Problem: Reproduce word for word the part of the items that opens with the line containing "Screen dimensions: 1238x633" and runs through the end of the items. Leave out the pictures.
Record list start
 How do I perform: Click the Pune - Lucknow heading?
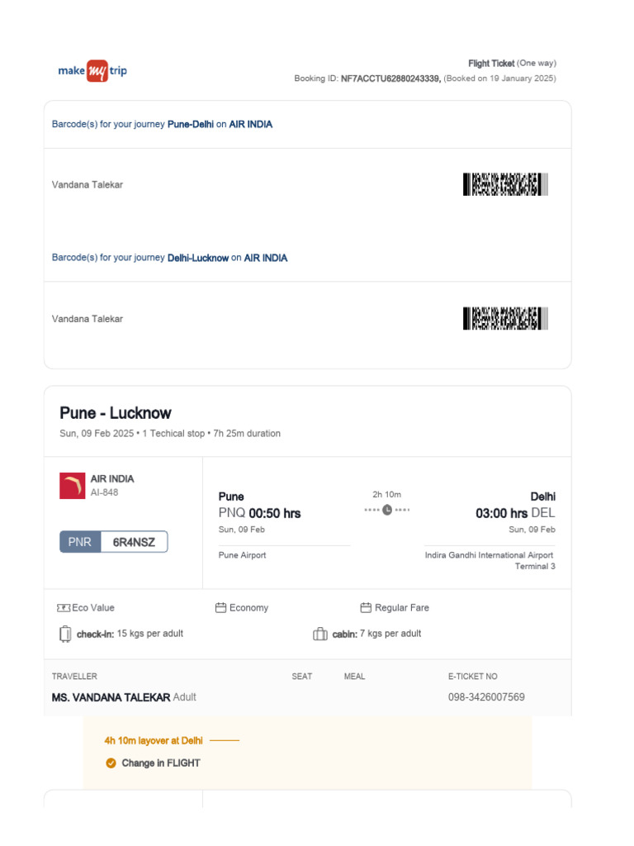coord(116,413)
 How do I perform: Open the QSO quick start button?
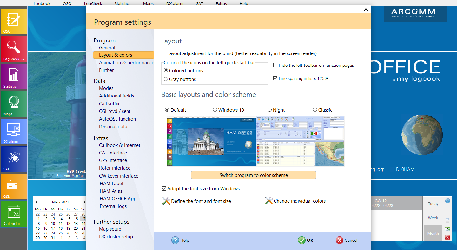14,21
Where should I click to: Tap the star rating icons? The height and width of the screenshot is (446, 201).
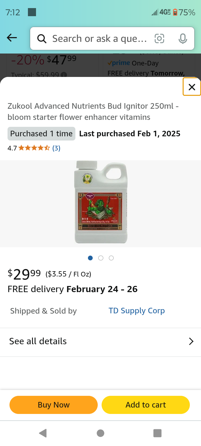point(34,148)

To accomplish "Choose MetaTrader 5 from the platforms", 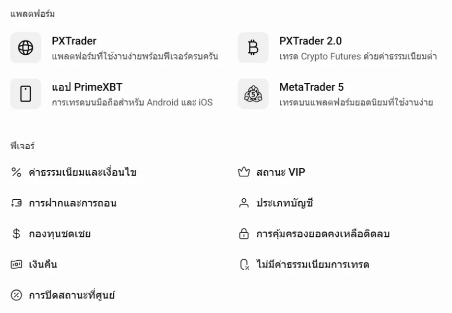I will tap(312, 87).
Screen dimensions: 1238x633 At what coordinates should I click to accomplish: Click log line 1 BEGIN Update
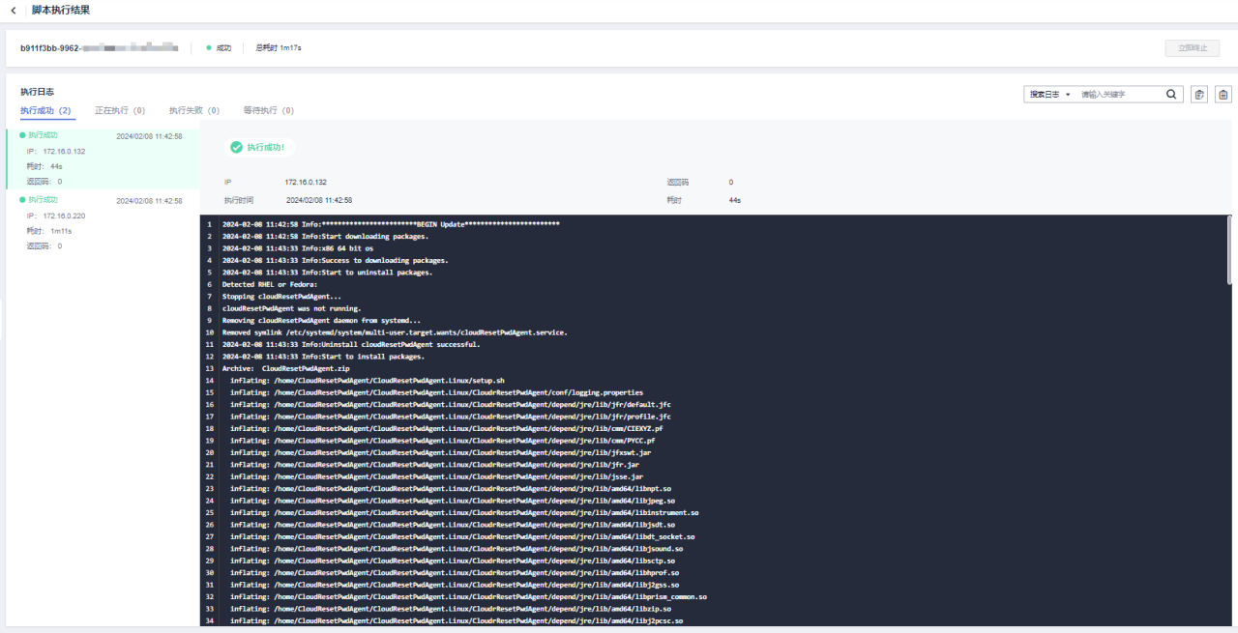391,224
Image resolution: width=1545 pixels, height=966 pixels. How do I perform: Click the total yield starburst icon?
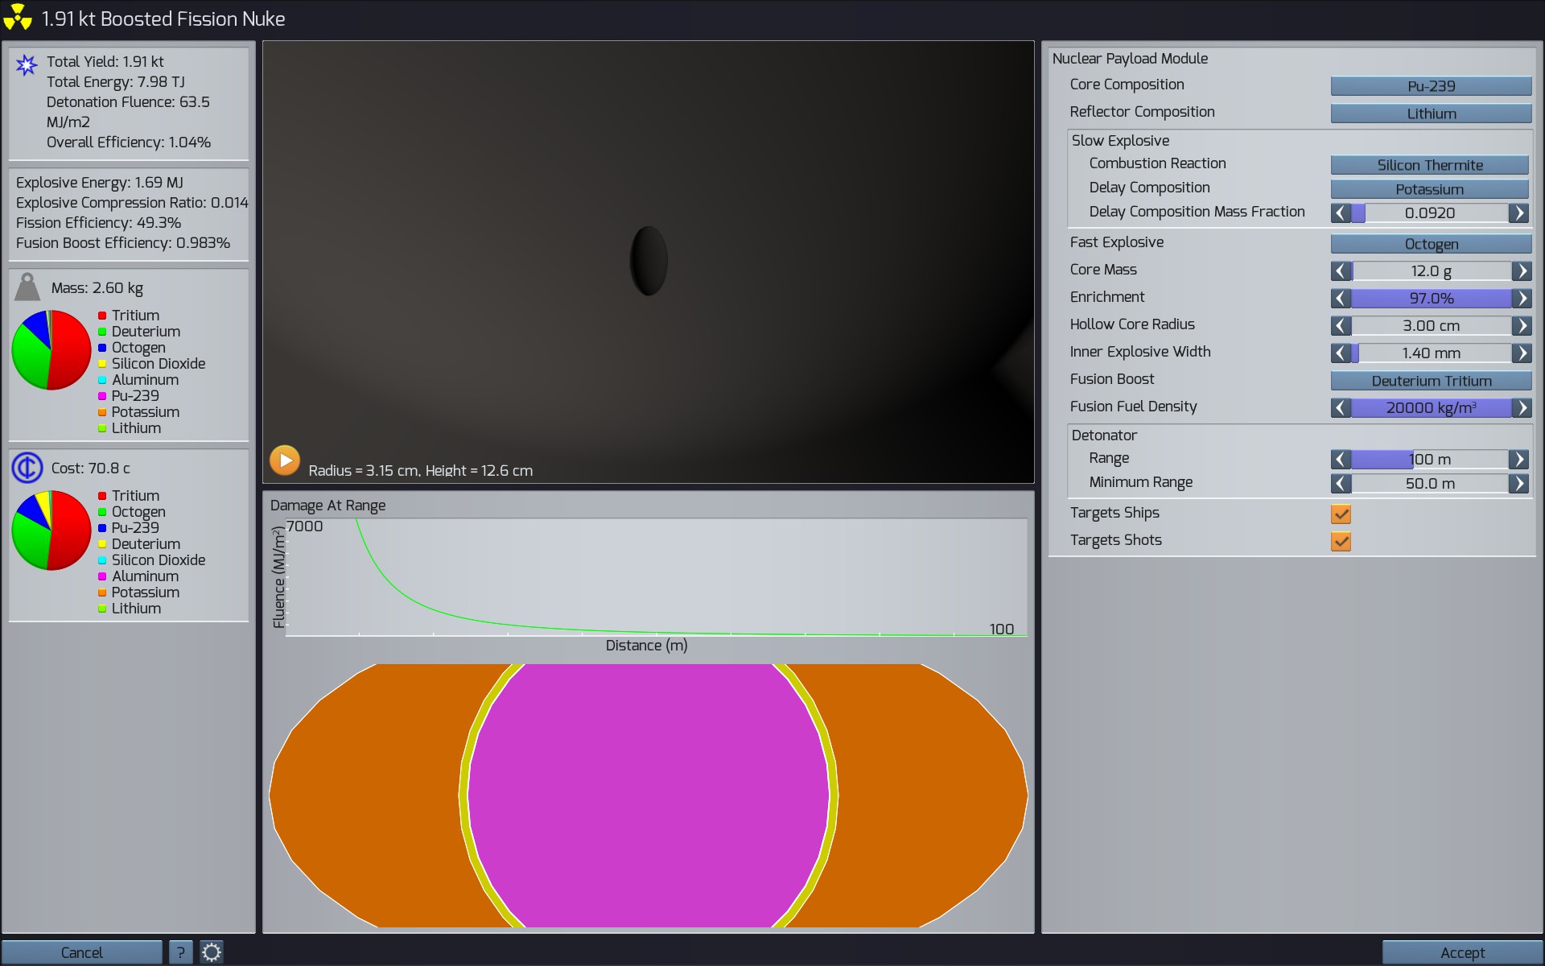(27, 64)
Record list end
Written solution:
Screen dimensions: 1238x633 At what coordinates should I click to accomplish: Click log line 1 BEGIN Update
391,224
Image resolution: width=1545 pixels, height=966 pixels. How do I perform: Click the total yield starburst icon?
(27, 64)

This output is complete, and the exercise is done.